### Aim of the exercise
Collect each line in the records that contains the word "Instruction", treating uppercase and lowercase letters as different.

### Data lines

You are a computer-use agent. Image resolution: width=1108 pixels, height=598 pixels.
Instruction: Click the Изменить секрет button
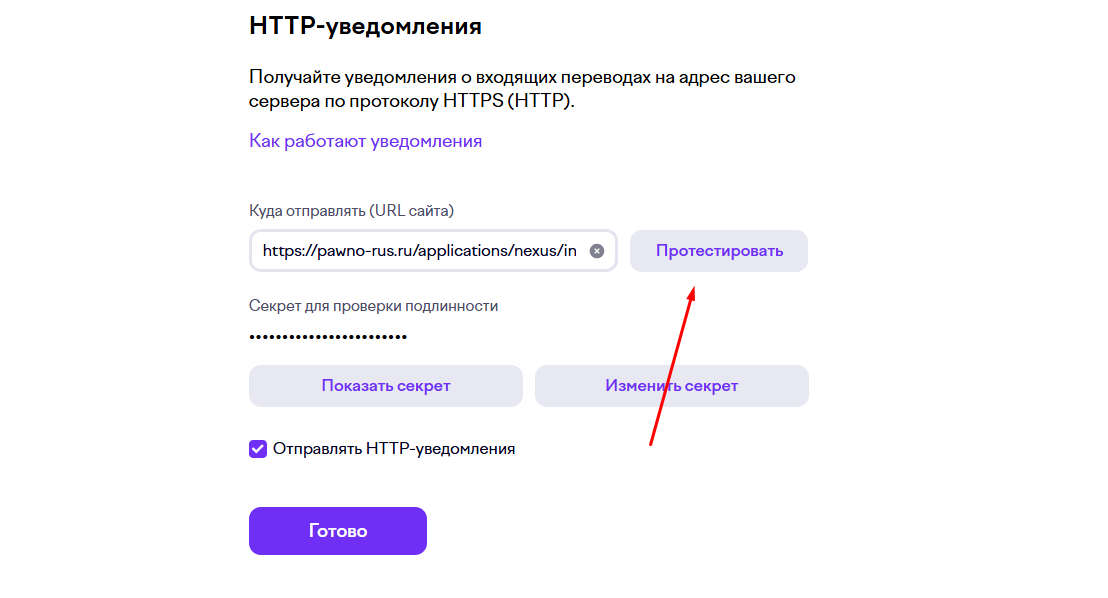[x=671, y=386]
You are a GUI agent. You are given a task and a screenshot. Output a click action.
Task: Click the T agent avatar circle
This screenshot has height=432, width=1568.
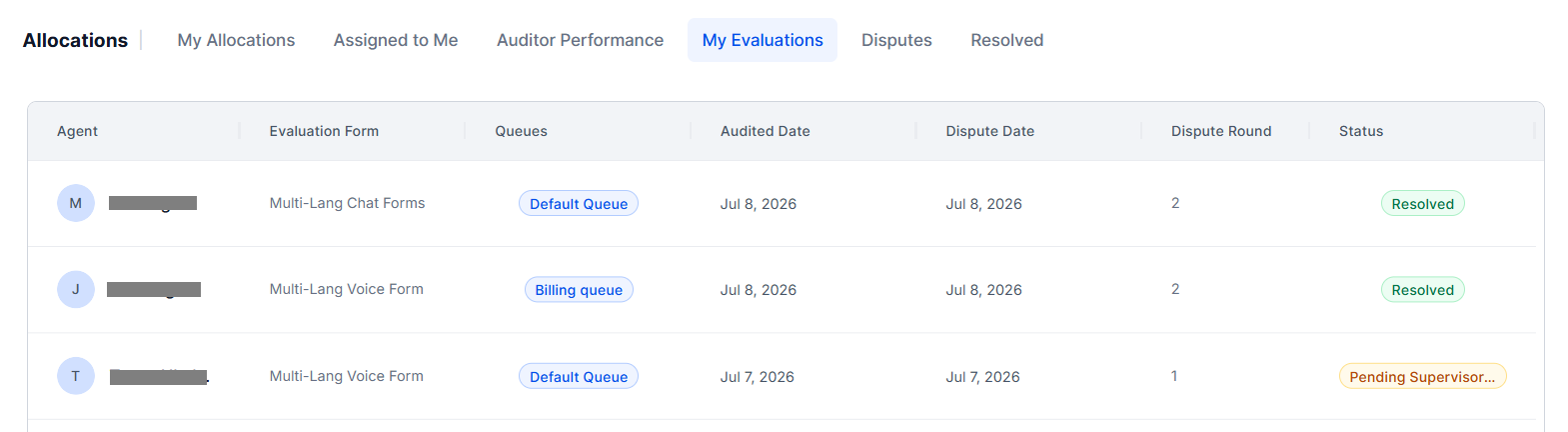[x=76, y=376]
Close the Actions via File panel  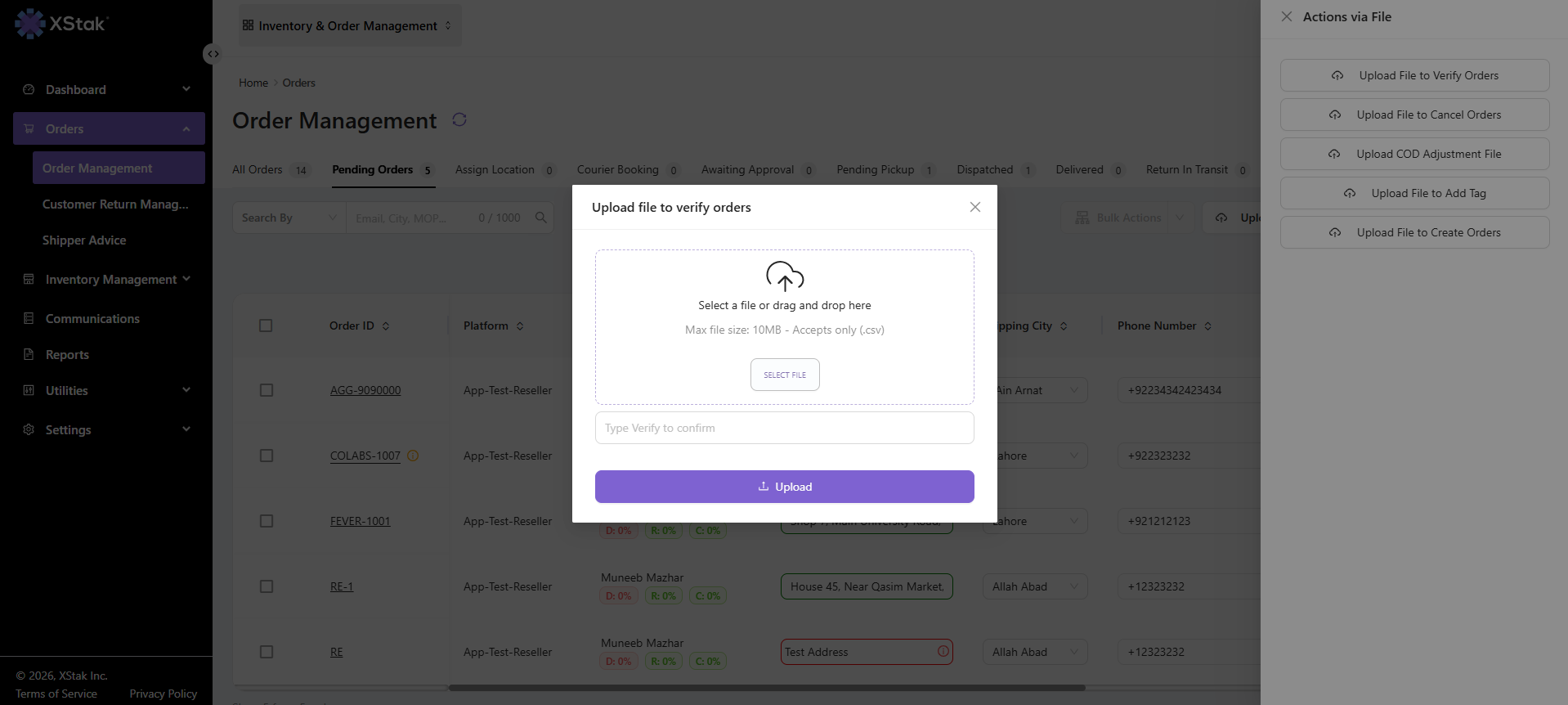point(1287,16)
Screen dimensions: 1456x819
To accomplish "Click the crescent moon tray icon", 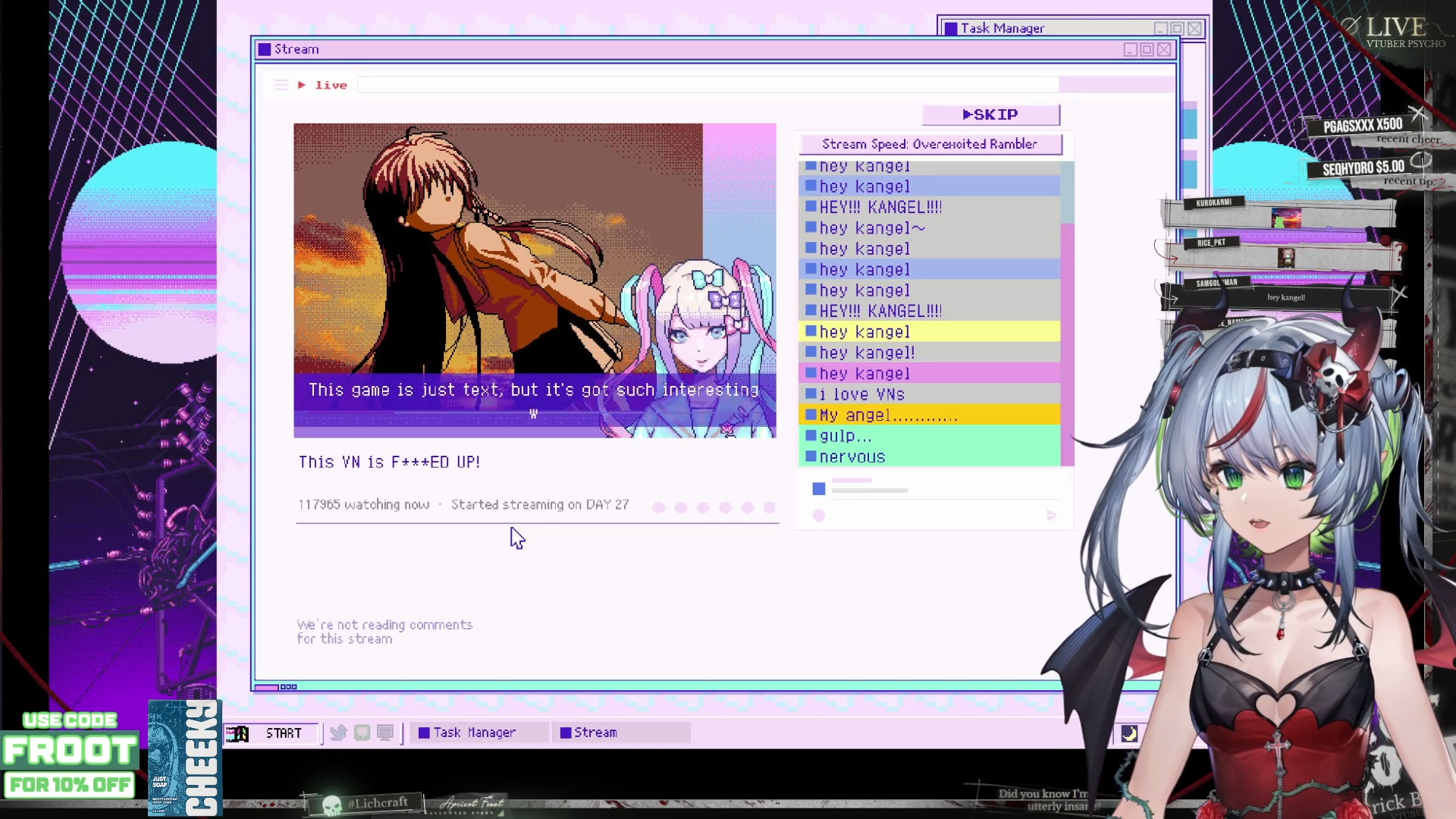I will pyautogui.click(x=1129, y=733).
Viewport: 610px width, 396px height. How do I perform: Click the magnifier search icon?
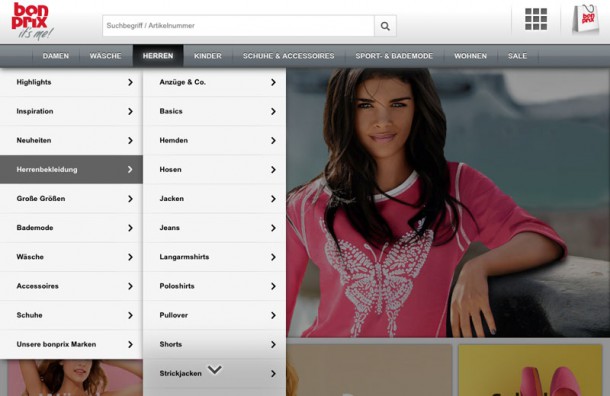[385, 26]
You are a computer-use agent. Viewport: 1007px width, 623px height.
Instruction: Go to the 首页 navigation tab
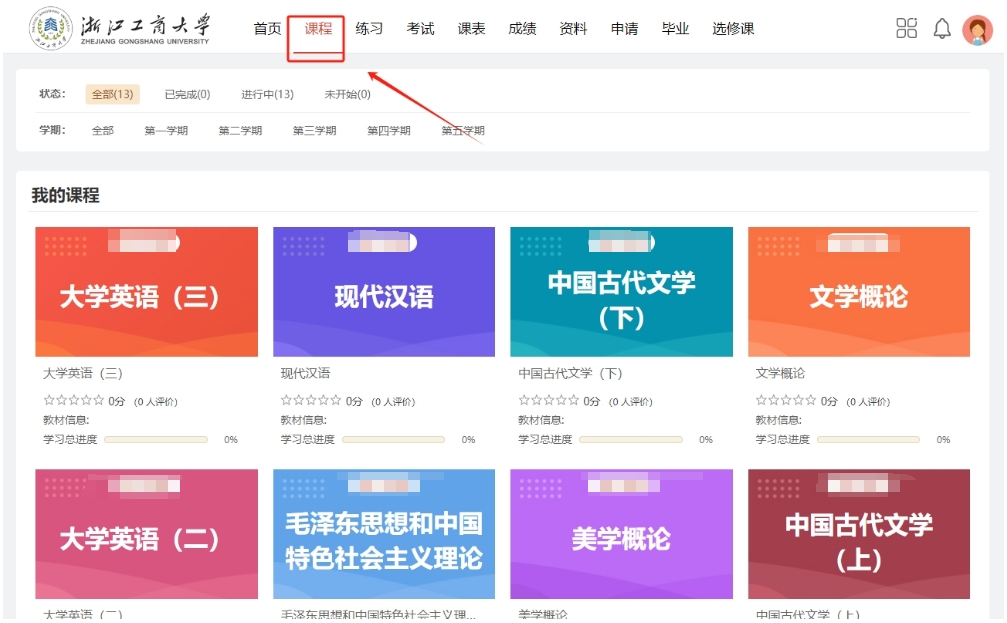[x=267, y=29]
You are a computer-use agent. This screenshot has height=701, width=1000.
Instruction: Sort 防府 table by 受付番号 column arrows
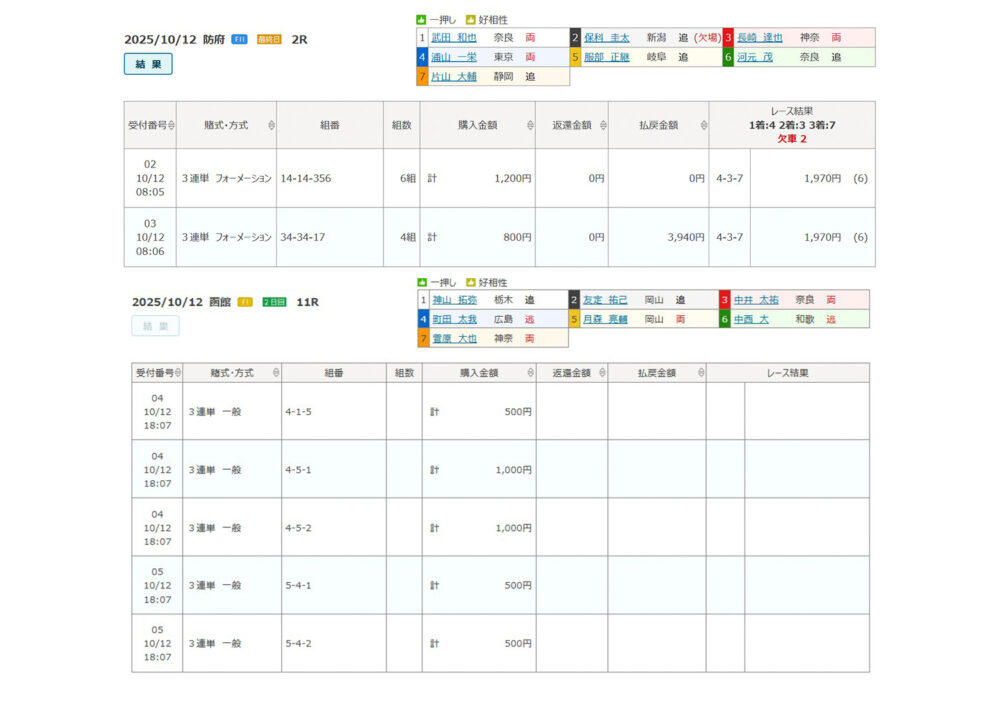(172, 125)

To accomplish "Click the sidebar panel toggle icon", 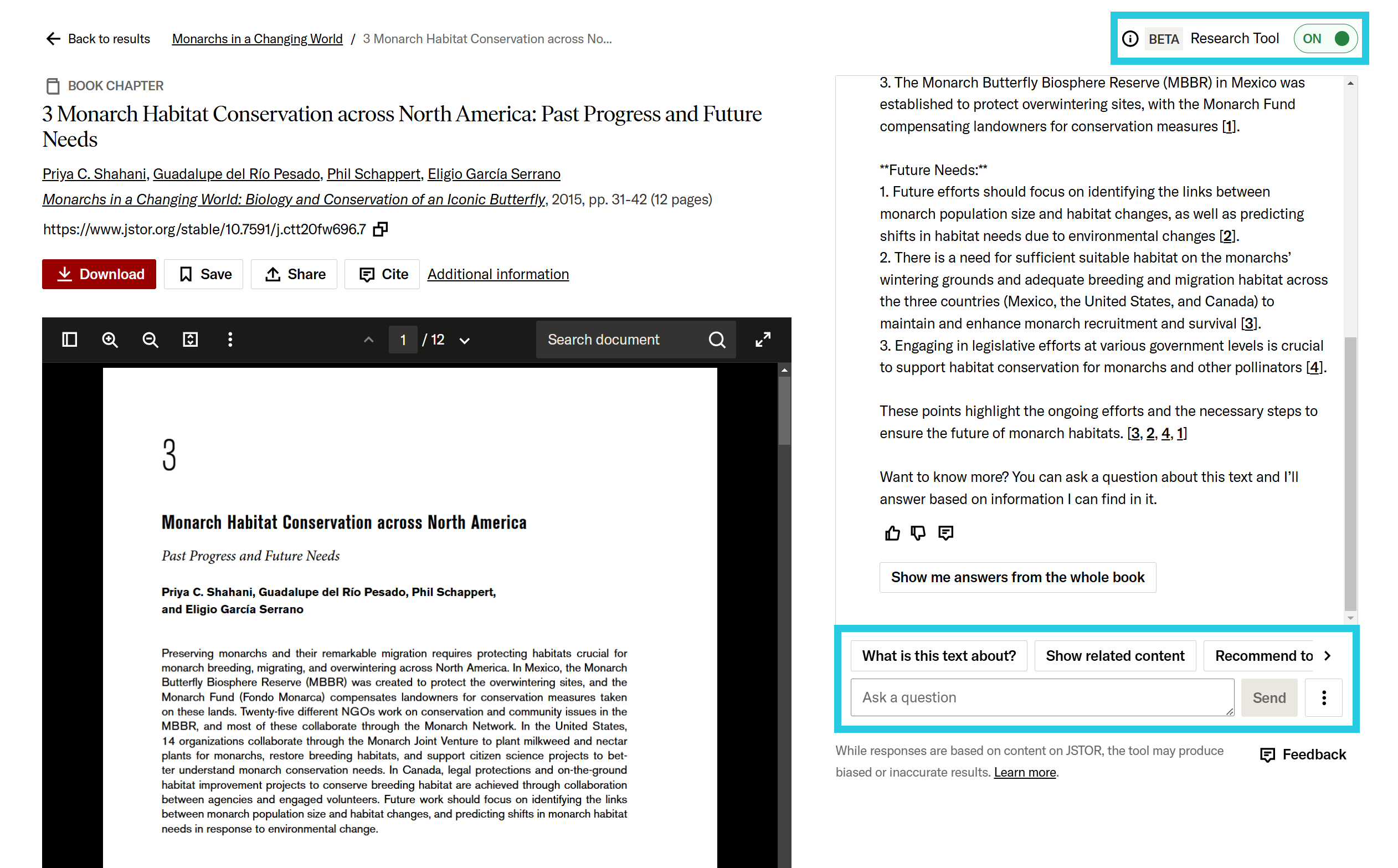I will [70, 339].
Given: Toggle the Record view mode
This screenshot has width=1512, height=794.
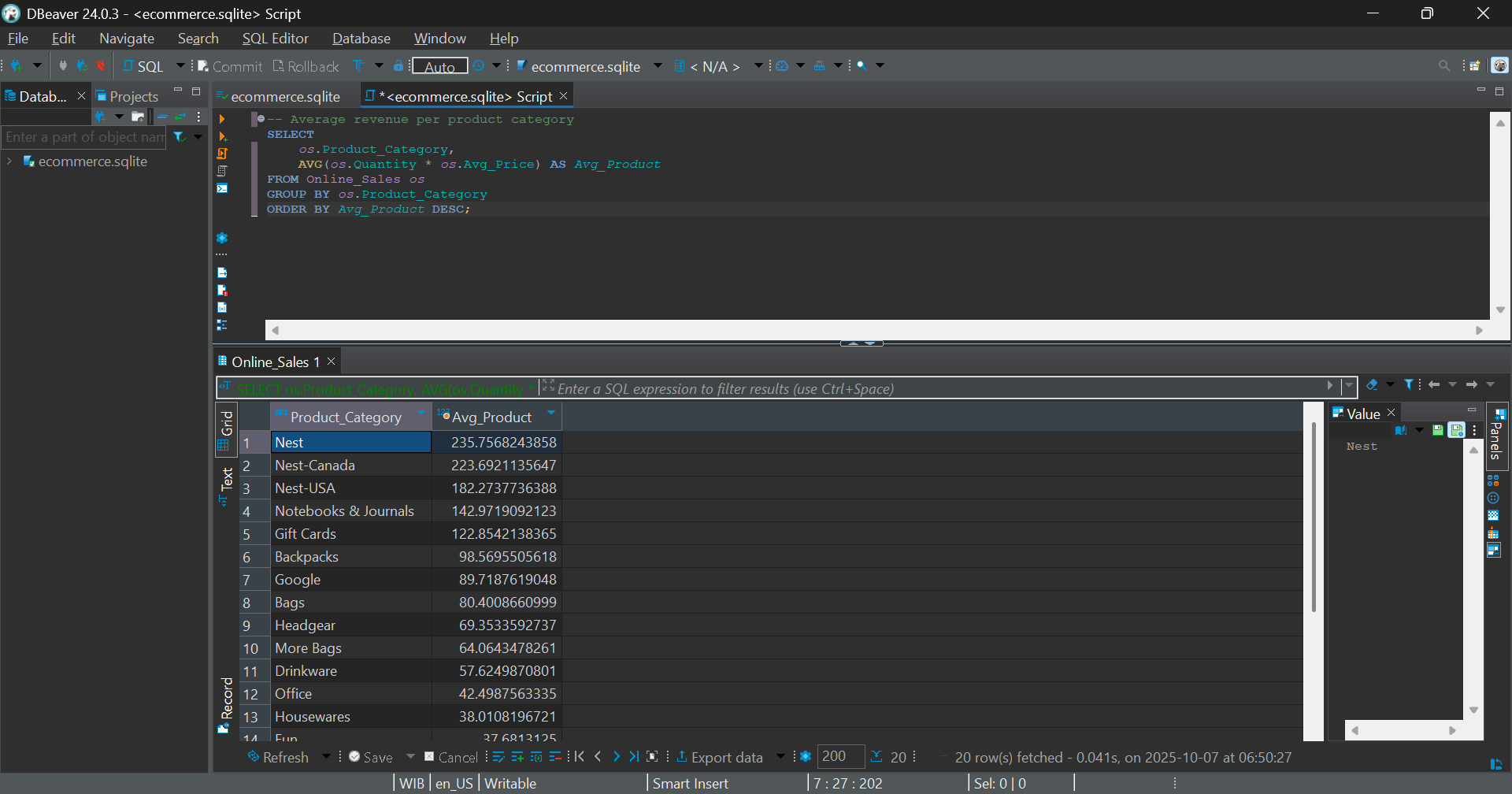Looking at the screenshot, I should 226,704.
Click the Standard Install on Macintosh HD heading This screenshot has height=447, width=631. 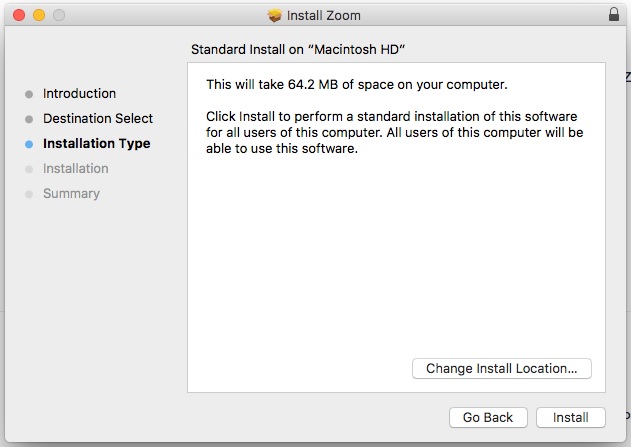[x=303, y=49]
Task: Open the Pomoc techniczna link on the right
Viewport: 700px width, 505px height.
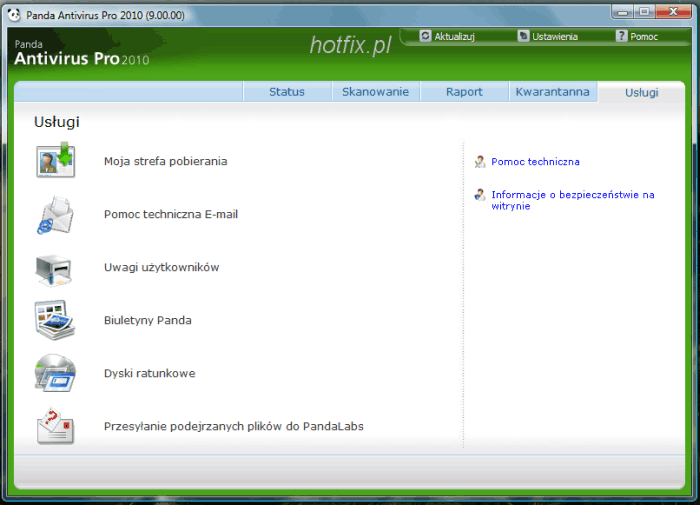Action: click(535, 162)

### Expected answer
Instruction: Click the Изменить секрет button
Instruction: Go to the 首页 navigation tab
Instruction: Sort 防府 table by 受付番号 column arrows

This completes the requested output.